What you have to do :: For this exercise, write out each entry below exactly as it reads.

Information shown ::
_____

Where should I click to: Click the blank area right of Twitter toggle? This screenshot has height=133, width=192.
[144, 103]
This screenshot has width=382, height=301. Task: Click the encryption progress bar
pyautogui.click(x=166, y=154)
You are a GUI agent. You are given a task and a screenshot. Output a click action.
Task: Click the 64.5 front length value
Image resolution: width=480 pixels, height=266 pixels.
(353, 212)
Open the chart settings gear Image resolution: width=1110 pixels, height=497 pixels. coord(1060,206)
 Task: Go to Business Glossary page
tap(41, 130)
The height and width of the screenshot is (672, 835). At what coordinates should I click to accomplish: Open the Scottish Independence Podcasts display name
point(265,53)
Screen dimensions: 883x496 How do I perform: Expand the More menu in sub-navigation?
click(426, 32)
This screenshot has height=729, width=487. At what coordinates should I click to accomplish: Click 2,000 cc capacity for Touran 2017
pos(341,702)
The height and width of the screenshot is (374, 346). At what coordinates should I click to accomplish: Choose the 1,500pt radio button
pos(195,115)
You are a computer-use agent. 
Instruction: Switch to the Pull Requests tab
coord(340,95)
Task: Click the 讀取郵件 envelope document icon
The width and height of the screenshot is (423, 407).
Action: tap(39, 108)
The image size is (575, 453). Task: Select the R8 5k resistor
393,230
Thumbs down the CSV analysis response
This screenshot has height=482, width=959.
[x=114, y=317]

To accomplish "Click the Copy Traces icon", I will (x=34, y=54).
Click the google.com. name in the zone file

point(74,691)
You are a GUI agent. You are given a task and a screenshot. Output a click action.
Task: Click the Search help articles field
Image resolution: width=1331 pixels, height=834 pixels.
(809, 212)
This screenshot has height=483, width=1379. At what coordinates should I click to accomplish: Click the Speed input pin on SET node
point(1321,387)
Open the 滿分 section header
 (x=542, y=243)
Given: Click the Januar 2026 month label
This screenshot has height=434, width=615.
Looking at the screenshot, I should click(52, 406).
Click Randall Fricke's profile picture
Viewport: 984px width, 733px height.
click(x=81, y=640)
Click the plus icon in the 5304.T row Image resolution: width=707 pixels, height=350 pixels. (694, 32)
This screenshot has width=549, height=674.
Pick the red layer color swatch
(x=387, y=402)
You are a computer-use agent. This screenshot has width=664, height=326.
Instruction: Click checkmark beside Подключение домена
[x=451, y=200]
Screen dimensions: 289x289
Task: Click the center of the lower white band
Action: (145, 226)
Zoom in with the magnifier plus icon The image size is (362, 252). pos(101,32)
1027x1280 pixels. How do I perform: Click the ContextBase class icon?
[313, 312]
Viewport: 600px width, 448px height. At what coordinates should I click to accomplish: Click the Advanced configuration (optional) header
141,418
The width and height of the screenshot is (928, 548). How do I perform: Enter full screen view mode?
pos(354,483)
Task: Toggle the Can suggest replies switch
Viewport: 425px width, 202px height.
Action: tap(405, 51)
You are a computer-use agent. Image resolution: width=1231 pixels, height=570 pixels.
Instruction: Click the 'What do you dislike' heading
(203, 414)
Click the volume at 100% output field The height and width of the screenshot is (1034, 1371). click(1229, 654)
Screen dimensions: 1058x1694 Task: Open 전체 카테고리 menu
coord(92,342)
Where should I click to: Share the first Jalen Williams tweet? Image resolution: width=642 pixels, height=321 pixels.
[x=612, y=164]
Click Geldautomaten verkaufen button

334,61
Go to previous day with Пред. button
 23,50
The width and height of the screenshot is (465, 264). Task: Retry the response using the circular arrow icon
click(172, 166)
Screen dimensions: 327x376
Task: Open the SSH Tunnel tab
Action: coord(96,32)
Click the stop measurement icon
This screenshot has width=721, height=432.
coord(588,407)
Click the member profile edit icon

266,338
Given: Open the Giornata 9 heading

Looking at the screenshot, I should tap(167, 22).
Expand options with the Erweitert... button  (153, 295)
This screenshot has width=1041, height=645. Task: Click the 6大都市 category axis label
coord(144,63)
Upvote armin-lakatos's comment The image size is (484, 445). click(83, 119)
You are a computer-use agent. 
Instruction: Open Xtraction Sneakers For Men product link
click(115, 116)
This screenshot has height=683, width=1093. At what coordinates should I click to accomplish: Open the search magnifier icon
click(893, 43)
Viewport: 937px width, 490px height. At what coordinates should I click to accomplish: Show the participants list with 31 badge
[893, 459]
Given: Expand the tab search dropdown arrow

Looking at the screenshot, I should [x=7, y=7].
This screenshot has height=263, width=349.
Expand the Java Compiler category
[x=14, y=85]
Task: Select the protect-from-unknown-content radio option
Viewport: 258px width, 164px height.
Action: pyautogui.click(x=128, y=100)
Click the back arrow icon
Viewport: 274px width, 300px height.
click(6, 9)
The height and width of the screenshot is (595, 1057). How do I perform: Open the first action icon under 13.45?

_____

Answer area ::
Where should I click to: Click the blank area right of Twitter toggle? This screenshot has height=133, width=192.
[144, 103]
This screenshot has width=382, height=301. Task: Click the encryption progress bar
pyautogui.click(x=166, y=154)
You are a GUI agent. You are given a task and a screenshot. Output a click action.
Task: Click the 64.5 front length value
Image resolution: width=480 pixels, height=266 pixels.
(353, 212)
Open the chart settings gear Image resolution: width=1110 pixels, height=497 pixels. coord(1060,206)
 Task: Go to Business Glossary page
tap(41, 130)
The height and width of the screenshot is (672, 835). At what coordinates should I click to accomplish: Open the Scottish Independence Podcasts display name
point(265,53)
Screen dimensions: 883x496 How do I perform: Expand the More menu in sub-navigation?
click(426, 32)
This screenshot has height=729, width=487. At what coordinates should I click to accomplish: Click 2,000 cc capacity for Touran 2017
pos(341,702)
The height and width of the screenshot is (374, 346). At what coordinates should I click to accomplish: Choose the 1,500pt radio button
pos(195,115)
You are a computer-use agent. 
Instruction: Switch to the Pull Requests tab
coord(340,95)
Task: Click the 讀取郵件 envelope document icon
The width and height of the screenshot is (423, 407).
Action: tap(39, 108)
The image size is (575, 453). Task: Select the R8 5k resistor
393,230
Thumbs down the CSV analysis response
This screenshot has height=482, width=959.
[x=114, y=317]

To accomplish "Click the Copy Traces icon", I will (x=34, y=54).
Click the google.com. name in the zone file

point(74,691)
You are a GUI agent. You are given a task and a screenshot. Output a click action.
Task: Click the Search help articles field
Image resolution: width=1331 pixels, height=834 pixels.
(809, 212)
This screenshot has height=483, width=1379. At what coordinates should I click to accomplish: Click the Speed input pin on SET node
point(1321,387)
Open the 滿分 section header
 (x=542, y=243)
Given: Click the Januar 2026 month label
This screenshot has height=434, width=615.
Looking at the screenshot, I should click(52, 406).
Click Randall Fricke's profile picture
Viewport: 984px width, 733px height.
click(x=81, y=640)
Click the plus icon in the 5304.T row Image resolution: width=707 pixels, height=350 pixels. (694, 32)
This screenshot has width=549, height=674.
Pick the red layer color swatch
(x=387, y=402)
You are a computer-use agent. This screenshot has width=664, height=326.
Instruction: Click checkmark beside Подключение домена
[x=451, y=200]
Screen dimensions: 289x289
Task: Click the center of the lower white band
Action: (145, 226)
Zoom in with the magnifier plus icon The image size is (362, 252). pos(101,32)
1027x1280 pixels. How do I perform: Click the ContextBase class icon?
[313, 312]
Viewport: 600px width, 448px height. At what coordinates should I click to accomplish: Click the Advanced configuration (optional) header
141,418
The width and height of the screenshot is (928, 548). How do I perform: Enter full screen view mode?
pos(354,483)
Task: Toggle the Can suggest replies switch
Viewport: 425px width, 202px height.
Action: tap(405, 51)
You are a computer-use agent. Image resolution: width=1231 pixels, height=570 pixels.
Instruction: Click the 'What do you dislike' heading
(203, 414)
Click the volume at 100% output field The height and width of the screenshot is (1034, 1371). click(1229, 654)
Screen dimensions: 1058x1694 Task: Open 전체 카테고리 menu
coord(92,342)
Where should I click to: Share the first Jalen Williams tweet? Image resolution: width=642 pixels, height=321 pixels.
[x=612, y=164]
Click Geldautomaten verkaufen button

334,61
Go to previous day with Пред. button
 23,50
The width and height of the screenshot is (465, 264). Task: Retry the response using the circular arrow icon
click(172, 166)
Screen dimensions: 327x376
Task: Open the SSH Tunnel tab
Action: coord(96,32)
Click the stop measurement icon
This screenshot has width=721, height=432.
coord(588,407)
Click the member profile edit icon

266,338
Given: Open the Giornata 9 heading

Looking at the screenshot, I should tap(167, 22).
Expand options with the Erweitert... button  (153, 295)
This screenshot has width=1041, height=645. Task: Click the 6大都市 category axis label
coord(144,63)
Upvote armin-lakatos's comment The image size is (484, 445). click(83, 119)
You are a computer-use agent. 
Instruction: Open Xtraction Sneakers For Men product link
click(115, 116)
This screenshot has height=683, width=1093. At what coordinates should I click to accomplish: Open the search magnifier icon
click(893, 43)
Viewport: 937px width, 490px height. At what coordinates should I click to accomplish: Show the participants list with 31 badge
[893, 459]
Given: Expand the tab search dropdown arrow

Looking at the screenshot, I should [x=7, y=7].
This screenshot has height=263, width=349.
Expand the Java Compiler category
[x=14, y=85]
Task: Select the protect-from-unknown-content radio option
Viewport: 258px width, 164px height.
Action: pyautogui.click(x=128, y=100)
Click the back arrow icon
Viewport: 274px width, 300px height.
click(6, 9)
The height and width of the screenshot is (595, 1057). How do I perform: Open the first action icon under 13.45?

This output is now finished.